Trump’s pick to succeed Powell, Kevin Worth, has hinted that he would be interested in adopting the Bank of England’s letter-writing process in times of crisis. Worth chaired a review of the Bank of England’s monetary policy operations in 2014.

“The letters that are sent between the Chancellor of the Exchequer and the head of the Bank of England are transparent.
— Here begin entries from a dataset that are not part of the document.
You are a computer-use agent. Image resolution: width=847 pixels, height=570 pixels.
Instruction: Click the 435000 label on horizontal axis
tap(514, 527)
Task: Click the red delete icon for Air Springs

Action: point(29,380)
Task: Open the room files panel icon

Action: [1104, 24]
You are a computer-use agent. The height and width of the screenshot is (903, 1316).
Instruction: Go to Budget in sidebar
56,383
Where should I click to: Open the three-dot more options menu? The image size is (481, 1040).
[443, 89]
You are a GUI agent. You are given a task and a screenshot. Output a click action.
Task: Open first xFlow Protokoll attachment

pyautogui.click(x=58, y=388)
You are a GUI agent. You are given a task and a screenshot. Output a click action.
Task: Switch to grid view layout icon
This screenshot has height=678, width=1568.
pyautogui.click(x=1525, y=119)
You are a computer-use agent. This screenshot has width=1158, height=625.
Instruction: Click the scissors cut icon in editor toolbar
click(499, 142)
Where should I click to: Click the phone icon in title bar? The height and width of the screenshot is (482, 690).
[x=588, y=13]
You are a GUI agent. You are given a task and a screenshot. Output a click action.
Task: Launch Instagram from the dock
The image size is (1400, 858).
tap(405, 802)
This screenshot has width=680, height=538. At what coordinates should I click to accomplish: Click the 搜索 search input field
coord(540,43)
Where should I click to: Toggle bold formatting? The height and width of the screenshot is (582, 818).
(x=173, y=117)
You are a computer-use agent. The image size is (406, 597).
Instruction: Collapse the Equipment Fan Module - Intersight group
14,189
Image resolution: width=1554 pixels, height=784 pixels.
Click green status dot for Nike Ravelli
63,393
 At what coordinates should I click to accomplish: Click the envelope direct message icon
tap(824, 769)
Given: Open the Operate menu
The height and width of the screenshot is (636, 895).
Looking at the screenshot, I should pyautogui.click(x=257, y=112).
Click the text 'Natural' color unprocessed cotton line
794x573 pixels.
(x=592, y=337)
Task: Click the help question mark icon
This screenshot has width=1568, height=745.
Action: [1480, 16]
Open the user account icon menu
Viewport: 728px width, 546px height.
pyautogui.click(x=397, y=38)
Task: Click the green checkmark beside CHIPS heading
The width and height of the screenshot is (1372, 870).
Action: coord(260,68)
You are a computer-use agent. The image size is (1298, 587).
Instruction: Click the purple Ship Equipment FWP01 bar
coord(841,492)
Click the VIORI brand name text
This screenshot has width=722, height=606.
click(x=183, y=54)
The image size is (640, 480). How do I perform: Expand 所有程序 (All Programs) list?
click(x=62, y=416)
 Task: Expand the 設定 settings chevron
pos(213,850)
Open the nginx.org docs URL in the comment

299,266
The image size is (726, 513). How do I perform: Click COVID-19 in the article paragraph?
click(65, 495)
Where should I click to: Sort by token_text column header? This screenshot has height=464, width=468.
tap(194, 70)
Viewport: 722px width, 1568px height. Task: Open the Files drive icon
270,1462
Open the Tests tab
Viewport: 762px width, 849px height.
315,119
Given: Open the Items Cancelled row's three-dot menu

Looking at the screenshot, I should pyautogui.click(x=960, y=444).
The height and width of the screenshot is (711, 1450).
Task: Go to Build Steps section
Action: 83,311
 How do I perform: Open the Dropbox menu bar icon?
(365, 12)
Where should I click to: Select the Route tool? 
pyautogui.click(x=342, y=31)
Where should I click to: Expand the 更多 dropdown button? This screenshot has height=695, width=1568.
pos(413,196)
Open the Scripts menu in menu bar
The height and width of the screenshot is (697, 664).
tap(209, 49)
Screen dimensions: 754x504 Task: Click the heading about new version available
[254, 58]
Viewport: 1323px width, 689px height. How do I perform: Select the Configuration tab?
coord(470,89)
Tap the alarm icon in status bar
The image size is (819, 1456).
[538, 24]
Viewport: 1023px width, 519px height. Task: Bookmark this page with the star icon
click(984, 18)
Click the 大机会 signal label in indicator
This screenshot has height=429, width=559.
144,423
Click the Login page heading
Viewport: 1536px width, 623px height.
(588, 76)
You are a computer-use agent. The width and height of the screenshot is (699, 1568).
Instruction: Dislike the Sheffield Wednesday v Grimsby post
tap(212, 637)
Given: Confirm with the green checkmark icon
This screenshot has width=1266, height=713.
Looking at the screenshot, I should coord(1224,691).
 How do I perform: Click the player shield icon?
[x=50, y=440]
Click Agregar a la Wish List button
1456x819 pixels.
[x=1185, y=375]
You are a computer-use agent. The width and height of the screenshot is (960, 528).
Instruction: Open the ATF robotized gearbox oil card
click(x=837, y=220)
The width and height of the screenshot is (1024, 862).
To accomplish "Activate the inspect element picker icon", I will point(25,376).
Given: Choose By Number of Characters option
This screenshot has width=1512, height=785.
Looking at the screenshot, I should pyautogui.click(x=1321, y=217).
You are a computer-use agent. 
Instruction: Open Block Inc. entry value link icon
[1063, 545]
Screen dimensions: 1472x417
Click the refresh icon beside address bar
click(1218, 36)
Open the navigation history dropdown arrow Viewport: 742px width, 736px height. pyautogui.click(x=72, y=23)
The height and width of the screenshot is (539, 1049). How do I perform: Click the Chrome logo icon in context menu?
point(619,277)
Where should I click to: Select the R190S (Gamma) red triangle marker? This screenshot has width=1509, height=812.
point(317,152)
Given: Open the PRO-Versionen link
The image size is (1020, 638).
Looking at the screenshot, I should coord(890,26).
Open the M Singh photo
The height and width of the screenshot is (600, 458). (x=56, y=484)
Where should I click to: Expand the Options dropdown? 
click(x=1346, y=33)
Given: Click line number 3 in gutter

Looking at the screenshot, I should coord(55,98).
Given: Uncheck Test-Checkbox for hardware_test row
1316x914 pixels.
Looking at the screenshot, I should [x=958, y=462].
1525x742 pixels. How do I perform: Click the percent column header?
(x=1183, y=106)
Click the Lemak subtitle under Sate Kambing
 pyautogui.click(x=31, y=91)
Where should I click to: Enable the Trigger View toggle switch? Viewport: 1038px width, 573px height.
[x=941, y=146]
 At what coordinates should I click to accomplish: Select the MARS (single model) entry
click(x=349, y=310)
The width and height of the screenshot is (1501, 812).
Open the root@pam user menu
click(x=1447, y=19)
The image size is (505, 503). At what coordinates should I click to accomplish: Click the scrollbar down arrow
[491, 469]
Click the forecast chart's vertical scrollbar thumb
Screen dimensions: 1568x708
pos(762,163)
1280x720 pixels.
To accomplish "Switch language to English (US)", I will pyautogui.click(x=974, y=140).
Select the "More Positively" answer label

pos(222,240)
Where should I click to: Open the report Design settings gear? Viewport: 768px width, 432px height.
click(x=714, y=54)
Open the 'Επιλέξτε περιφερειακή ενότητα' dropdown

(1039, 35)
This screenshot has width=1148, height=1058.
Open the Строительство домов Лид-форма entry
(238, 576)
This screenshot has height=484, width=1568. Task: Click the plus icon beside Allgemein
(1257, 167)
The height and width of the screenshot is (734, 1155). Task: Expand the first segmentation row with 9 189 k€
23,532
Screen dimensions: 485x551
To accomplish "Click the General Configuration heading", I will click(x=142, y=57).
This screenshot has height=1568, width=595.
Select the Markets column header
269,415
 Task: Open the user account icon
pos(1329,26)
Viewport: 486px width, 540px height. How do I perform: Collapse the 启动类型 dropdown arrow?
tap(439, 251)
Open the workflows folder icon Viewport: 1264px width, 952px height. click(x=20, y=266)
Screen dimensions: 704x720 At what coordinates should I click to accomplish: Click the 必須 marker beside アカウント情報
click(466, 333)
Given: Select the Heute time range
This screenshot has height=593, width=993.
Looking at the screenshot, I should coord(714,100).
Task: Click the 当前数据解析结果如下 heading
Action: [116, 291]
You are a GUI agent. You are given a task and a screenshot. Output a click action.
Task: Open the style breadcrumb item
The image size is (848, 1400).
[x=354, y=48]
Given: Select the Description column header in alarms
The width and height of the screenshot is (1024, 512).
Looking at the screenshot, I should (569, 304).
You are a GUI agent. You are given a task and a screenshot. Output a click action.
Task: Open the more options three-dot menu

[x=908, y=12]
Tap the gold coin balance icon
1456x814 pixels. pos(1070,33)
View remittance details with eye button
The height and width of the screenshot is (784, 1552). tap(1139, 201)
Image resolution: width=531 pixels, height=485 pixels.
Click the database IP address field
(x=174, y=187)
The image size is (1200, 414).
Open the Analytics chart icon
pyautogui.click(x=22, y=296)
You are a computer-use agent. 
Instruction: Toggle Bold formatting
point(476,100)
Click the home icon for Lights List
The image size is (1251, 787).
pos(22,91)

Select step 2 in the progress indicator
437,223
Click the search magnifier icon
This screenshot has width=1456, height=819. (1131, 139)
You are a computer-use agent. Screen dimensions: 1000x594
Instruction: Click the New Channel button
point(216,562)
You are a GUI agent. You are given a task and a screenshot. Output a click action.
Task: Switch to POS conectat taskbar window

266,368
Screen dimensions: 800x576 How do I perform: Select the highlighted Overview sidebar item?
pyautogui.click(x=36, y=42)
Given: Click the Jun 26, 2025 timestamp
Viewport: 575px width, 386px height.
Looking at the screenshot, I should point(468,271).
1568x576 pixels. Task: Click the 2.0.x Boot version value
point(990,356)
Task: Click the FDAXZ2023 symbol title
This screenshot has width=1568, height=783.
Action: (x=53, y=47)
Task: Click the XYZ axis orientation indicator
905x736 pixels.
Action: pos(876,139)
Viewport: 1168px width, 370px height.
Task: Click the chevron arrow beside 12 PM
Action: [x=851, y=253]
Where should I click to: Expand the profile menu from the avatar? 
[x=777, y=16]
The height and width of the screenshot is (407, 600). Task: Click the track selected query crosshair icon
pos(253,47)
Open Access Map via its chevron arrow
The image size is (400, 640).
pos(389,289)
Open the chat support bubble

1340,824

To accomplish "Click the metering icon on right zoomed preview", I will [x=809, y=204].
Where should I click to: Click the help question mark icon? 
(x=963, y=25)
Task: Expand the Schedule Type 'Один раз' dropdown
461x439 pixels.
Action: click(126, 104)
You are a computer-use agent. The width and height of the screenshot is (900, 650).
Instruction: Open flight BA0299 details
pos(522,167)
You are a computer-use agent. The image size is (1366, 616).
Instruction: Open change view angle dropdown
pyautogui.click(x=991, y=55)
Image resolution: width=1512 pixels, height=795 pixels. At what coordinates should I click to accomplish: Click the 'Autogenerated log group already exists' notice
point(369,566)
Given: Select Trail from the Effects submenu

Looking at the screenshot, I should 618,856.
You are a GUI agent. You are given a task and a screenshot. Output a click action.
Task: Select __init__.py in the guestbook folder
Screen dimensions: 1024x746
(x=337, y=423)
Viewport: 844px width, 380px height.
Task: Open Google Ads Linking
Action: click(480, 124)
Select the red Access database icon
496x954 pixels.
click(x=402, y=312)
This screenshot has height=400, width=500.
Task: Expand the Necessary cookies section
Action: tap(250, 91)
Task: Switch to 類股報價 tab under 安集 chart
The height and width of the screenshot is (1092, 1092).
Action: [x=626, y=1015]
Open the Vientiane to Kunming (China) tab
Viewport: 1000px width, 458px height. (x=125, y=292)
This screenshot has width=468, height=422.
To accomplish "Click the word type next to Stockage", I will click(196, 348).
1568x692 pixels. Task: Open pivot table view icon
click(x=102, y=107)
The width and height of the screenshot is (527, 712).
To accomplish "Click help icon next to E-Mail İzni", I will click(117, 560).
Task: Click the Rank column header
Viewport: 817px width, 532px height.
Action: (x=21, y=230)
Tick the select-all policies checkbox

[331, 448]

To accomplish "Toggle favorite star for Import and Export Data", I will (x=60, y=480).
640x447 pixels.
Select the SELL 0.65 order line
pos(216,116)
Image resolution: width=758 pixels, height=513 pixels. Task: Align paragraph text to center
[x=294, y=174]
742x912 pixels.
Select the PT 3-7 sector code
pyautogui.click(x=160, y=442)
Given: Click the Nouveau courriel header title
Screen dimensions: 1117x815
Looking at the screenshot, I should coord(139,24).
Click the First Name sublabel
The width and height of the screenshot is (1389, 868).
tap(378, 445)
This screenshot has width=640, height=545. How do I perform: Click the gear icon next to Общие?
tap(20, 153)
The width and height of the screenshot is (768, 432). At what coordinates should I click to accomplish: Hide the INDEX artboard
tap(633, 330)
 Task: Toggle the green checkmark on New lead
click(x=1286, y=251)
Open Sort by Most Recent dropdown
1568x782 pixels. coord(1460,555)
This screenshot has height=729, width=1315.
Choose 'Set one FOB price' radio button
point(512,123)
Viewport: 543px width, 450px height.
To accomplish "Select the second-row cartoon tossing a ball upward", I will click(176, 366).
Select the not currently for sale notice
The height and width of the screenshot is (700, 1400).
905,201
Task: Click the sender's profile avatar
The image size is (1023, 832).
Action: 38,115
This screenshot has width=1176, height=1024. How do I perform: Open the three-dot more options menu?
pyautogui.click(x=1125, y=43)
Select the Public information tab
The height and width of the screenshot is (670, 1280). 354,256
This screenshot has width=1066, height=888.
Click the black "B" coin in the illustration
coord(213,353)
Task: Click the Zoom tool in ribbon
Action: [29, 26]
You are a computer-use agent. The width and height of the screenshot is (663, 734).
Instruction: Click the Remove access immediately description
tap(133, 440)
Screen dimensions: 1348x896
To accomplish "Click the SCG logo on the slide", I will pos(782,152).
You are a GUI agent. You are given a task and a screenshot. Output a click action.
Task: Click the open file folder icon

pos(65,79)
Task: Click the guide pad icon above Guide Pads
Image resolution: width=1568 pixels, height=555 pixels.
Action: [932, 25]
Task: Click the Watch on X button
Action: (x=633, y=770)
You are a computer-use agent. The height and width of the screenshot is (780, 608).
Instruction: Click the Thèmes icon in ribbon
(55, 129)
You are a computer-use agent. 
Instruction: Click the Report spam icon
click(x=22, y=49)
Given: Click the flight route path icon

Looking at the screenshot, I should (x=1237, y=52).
They describe what is happening and give the rationale for it,” said Warsh, speaking in the House of Lords in 2023 on central bank independence, praising the Bank of England’s better-than-US use of quantitative easing.

Wars, who has often criticized the Fed for straying from what he sees as the realm of fiscal policy, sees the BoE's crisis-era letters as a way to accommodate and reinforce the changes that both he and Bessant want to make to the relationship between the Treasury and the Fed.

The relationship between the Treasury Department and the US central bank is outlined by the 1951 Treasury-Fed Agreement, a fundamental document for the independence of interest rate setting bodies.

The Treasury secretary's relationship with the Fed chief is currently informal, in which the two typically meet for breakfast once a week.

When Tony Blair's Labour government granted the Bank of England its independence in 1997, it did so with restrictions that allow the UK government to still exercise some influence over the central bank's mandate.

The UK Treasury has the formal authority to set the Bank of England’s inflation target at 2%. In contrast, the Fed has been tasked with maintaining price stability by Congress, but rate-setters chose a 2% inflation target under former Fed Chairman Ben Bernanke.

The Fed reports to Congress—which exercises formal oversight over the U.S. central bank—on its monetary policy decisions twice a year.

Dimitris Marizas
Dimitris Marizashttps://starlinkgreece.gr
I translate bits and bytes into plain Greek. I love technology that solves problems and I'm always looking for the next "big thing" before it becomes mainstream.